PASSAGE SHOWN:
== Segment start ==
ABOUT BECKY MCCRAY
Liquor store owner and cattle rancher is not the usual career path for an event speaker, is it? Well, that’s me. My talks come from my own experience using new technologies in my own businesses. My background working with government, community and business gives me a positive view of the future of rural communities and a certainty that locally-owned small businesses build our prosperity.
I don’t just talk about business, entrepreneurship, tourism and rural issues; I live them. To keep from losing that connection, I limit my speaking trips and keep in touch with my own small town businesses.
Communities and organizations from Canada, the U.K., Australia and across the U.S. have made me part of their events: entrepreneur conferences, business groups, small town conferences, tourism associations, economic development organizations, marketing associations, and chambers of commerce.
Rather than static canned orations, my sessions are interactive. In addition to question and answer time, most of my keynote talks include table or small group discussions. In workshop or breakout slots, “ask anything” roundtables let your attendees get answers to their most pressing questions. Sessions can also be “flipped,” with most of the content delivered ahead of time with audio or video, saving the in-person time for the most important part: the interaction.
BIO AND PHOTOS FOR PUBLICATIONS AND INTRODUCTIONS
Becky McCray says that small businesses and small towns have a future. She is a small town business owner, she and her husband Joe co-own a retail liquor store and a cattle ranch. She writes and speaks about small town business, and she and Chicago entrepreneur Barry Moltz are the authors of the award-winning book Small Town Rules.
She has been featured in The New York Times, BusinessWeek, and Entrepreneur Magazine. Her blog, Small Biz Survival, ranks in the top 20 small business blogs worldwide. She makes her home base in Hopeton, Oklahoma, a community of 30 people.
THE LONG VERSION
A few people asked for a longer bio, so here it is.
== Segment end ==
Saved data entries:
== Segment start ==
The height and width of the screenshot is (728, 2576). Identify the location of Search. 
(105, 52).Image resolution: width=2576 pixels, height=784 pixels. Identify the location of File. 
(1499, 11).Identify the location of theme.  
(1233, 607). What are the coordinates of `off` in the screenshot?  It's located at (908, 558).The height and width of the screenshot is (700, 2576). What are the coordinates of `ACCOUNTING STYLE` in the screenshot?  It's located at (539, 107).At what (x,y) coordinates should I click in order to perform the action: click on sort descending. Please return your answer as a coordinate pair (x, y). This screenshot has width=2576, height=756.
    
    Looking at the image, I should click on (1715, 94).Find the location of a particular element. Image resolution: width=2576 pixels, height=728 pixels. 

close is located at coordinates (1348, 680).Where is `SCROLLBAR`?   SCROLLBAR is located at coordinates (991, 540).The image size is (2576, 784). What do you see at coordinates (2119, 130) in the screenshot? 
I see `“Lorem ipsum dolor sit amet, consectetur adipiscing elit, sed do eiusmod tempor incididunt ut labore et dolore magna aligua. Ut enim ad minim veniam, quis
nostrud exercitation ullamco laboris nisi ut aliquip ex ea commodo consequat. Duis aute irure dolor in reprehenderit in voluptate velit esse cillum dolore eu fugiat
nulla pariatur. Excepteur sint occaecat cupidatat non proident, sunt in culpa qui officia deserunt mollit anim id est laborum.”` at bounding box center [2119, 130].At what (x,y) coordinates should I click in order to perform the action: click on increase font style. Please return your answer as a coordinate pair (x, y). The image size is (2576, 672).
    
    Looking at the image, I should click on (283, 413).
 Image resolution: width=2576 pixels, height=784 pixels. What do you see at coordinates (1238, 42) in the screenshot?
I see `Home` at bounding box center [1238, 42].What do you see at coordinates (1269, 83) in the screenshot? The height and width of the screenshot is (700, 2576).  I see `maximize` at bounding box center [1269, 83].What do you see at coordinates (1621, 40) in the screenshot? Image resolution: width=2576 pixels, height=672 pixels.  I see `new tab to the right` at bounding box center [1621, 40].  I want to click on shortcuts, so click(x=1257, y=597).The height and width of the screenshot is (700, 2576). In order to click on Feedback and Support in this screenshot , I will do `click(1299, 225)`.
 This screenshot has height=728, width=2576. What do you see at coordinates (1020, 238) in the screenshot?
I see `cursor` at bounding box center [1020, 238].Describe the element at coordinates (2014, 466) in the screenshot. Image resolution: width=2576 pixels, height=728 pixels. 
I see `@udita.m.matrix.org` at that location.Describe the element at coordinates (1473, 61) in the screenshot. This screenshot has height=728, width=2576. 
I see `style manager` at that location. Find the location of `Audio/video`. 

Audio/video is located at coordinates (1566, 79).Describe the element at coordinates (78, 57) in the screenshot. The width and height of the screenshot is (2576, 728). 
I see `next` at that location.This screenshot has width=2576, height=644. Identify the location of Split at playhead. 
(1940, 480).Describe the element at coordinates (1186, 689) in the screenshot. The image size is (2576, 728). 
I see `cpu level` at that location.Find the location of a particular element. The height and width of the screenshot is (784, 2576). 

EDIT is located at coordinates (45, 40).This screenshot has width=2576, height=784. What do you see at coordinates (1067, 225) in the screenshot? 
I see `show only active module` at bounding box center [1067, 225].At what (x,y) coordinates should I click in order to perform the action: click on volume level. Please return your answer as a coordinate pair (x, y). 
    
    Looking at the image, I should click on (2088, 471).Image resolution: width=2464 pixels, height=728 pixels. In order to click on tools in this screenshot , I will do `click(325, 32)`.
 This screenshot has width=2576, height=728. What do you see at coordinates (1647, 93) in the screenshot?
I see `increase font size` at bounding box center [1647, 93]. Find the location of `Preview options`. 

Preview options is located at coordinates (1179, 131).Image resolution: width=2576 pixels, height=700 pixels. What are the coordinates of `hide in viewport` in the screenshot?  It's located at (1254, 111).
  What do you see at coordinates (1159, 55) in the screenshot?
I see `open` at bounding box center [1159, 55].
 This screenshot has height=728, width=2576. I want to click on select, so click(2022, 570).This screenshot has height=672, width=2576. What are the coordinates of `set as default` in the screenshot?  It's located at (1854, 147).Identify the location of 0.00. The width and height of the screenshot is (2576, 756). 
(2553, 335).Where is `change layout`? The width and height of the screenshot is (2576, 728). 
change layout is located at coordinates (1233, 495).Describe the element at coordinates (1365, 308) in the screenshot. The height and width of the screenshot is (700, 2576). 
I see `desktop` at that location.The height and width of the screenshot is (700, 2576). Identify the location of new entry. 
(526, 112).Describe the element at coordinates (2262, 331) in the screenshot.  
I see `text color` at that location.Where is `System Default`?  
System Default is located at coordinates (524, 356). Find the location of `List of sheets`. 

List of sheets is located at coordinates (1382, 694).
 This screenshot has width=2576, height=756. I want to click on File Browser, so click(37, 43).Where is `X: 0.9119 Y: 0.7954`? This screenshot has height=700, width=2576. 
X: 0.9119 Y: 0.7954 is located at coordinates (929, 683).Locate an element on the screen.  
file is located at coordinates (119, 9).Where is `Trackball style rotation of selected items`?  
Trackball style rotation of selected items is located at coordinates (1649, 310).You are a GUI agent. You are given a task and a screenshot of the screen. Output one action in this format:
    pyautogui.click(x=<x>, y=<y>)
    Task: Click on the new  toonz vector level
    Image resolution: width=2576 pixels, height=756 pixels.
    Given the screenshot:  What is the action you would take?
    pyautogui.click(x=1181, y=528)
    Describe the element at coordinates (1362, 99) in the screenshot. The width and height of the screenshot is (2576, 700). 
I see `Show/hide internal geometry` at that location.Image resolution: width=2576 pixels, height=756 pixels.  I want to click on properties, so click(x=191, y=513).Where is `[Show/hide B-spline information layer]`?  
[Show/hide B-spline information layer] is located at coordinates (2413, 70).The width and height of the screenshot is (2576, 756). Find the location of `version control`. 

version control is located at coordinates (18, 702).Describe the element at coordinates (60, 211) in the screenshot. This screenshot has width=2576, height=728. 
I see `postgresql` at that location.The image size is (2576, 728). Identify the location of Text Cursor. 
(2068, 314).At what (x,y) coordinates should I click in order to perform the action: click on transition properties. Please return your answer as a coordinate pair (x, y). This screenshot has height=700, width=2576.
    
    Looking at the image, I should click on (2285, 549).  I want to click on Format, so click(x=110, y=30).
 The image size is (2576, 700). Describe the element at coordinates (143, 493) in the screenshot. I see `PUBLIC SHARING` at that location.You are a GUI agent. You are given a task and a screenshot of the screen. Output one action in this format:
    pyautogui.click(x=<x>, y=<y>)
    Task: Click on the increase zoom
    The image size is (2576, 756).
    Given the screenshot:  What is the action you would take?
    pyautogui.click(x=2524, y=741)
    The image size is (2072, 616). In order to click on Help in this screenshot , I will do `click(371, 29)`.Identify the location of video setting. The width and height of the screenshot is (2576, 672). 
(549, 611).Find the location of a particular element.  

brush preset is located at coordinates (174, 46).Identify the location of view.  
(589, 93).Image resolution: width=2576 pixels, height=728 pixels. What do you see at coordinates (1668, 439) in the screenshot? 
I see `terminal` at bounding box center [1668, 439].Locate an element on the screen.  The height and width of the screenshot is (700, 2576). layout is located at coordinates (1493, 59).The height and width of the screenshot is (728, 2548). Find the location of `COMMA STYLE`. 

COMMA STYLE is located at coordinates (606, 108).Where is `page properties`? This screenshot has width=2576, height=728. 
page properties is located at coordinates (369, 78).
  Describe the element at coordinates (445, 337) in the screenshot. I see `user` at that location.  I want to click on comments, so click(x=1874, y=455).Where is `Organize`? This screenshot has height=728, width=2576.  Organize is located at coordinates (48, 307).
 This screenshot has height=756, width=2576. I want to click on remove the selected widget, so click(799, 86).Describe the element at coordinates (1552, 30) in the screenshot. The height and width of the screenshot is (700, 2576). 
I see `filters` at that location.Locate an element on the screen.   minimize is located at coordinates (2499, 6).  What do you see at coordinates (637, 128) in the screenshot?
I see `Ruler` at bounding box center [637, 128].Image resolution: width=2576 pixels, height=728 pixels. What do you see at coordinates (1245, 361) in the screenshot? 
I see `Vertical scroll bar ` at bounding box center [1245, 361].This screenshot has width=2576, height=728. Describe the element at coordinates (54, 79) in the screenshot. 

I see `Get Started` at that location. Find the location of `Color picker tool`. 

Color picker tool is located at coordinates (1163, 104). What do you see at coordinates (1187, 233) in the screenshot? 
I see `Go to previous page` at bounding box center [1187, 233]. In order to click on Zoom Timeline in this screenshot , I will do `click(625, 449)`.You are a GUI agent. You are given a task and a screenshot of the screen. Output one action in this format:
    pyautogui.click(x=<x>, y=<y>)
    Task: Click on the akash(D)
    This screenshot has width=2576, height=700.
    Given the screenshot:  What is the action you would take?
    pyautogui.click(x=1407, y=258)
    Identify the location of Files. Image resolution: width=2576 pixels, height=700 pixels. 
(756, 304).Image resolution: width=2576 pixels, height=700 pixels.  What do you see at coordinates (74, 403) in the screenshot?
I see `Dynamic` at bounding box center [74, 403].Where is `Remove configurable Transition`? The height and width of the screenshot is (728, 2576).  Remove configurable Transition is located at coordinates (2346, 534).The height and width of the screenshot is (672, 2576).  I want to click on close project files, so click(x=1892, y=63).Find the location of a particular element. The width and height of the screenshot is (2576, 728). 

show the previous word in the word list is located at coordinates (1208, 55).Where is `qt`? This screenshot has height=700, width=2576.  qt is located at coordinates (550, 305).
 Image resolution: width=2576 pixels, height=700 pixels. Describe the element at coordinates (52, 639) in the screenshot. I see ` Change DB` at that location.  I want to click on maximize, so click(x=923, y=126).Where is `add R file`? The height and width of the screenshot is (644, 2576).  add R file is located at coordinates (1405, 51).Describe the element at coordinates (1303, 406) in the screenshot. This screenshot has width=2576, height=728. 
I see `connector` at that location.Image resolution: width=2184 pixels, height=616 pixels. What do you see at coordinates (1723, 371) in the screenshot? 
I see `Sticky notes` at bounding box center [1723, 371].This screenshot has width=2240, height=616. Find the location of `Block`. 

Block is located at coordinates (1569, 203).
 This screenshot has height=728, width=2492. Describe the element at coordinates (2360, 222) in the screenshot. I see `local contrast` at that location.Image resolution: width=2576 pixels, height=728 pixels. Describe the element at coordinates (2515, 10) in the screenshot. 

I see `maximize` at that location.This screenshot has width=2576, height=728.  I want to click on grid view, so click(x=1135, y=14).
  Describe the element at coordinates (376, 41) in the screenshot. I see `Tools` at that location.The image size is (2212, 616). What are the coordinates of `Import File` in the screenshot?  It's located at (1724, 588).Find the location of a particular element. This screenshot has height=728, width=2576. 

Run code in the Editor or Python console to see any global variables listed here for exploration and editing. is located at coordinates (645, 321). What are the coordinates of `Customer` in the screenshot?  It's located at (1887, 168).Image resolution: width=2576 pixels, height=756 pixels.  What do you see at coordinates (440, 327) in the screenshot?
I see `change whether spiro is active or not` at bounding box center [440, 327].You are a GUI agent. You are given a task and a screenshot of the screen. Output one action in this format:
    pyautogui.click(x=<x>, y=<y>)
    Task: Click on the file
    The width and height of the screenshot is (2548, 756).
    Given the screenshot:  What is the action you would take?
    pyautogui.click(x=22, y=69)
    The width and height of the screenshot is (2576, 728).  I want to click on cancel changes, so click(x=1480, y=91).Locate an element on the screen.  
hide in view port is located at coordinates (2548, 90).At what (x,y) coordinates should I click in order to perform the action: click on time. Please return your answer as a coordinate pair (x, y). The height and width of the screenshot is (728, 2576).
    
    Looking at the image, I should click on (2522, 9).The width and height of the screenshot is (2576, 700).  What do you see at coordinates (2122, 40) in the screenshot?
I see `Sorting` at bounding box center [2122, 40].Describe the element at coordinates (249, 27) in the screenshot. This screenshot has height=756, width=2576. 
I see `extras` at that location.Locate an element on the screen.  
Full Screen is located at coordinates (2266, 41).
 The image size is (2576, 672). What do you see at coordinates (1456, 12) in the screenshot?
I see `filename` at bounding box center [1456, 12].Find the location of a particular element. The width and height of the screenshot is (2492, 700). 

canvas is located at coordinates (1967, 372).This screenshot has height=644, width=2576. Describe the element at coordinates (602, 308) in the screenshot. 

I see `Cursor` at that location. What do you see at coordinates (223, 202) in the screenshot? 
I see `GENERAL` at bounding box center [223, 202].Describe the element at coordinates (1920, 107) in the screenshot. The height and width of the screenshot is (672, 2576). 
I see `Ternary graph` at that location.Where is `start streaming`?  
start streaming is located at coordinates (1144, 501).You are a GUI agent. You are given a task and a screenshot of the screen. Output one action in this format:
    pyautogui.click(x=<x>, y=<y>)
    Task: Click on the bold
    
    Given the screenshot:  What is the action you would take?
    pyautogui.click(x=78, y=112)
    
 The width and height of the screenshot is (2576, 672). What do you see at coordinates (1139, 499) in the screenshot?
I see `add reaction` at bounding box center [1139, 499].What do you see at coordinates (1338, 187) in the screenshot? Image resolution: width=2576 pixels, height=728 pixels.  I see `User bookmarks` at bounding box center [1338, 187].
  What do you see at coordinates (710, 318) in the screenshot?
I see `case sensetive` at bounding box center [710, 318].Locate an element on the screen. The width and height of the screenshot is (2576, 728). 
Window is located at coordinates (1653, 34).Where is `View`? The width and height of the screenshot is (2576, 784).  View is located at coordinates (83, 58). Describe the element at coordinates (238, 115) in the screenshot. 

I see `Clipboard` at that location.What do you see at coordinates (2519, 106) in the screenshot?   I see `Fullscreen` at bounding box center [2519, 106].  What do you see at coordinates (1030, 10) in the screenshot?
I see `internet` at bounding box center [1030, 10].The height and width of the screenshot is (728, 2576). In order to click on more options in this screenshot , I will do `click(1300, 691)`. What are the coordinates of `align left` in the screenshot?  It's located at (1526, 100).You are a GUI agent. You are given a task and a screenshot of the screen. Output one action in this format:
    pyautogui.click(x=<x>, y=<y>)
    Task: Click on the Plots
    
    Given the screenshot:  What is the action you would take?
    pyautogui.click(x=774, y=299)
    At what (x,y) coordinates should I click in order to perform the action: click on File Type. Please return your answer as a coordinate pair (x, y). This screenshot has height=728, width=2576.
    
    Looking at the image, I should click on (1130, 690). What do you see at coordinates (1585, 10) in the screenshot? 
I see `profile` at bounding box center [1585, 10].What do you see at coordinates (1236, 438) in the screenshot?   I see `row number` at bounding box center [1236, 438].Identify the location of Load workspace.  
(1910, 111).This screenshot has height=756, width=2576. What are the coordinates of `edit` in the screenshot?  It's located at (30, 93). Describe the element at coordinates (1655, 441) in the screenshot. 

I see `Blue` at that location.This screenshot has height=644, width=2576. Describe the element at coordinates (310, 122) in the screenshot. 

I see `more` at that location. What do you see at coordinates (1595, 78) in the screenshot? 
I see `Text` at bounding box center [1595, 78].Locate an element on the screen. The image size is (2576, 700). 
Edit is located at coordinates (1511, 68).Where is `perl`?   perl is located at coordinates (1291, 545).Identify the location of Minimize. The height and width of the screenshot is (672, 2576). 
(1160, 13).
== Segment end ==
QUESTIONS ON THE MATERIAL:
a) Answer these questions from the Becky McCray page:
(i) Besides the U.S., which countries are named as places whose communities and organizations have included her in their events?
(ii) What is the title of the book she wrote with Barry Moltz?
(iii) How many people live in Hopeton, Oklahoma, according to the page?
b) Copy word for word everything in the Becky McCray page from "I don’t just" down to "chambers of commerce.".

SOLUTIONS TO THE PROBLEMS:
a)
(i) Canada, the U.K., and Australia
(ii) Small Town Rules
(iii) 30

b)
I don’t just talk about business, entrepreneurship, tourism and rural issues; I live them. To keep from losing that connection, I limit my speaking trips and keep in touch with my own small town businesses.
Communities and organizations from Canada, the U.K., Australia and across the U.S. have made me part of their events: entrepreneur conferences, business groups, small town conferences, tourism associations, economic development organizations, marketing associations, and chambers of commerce.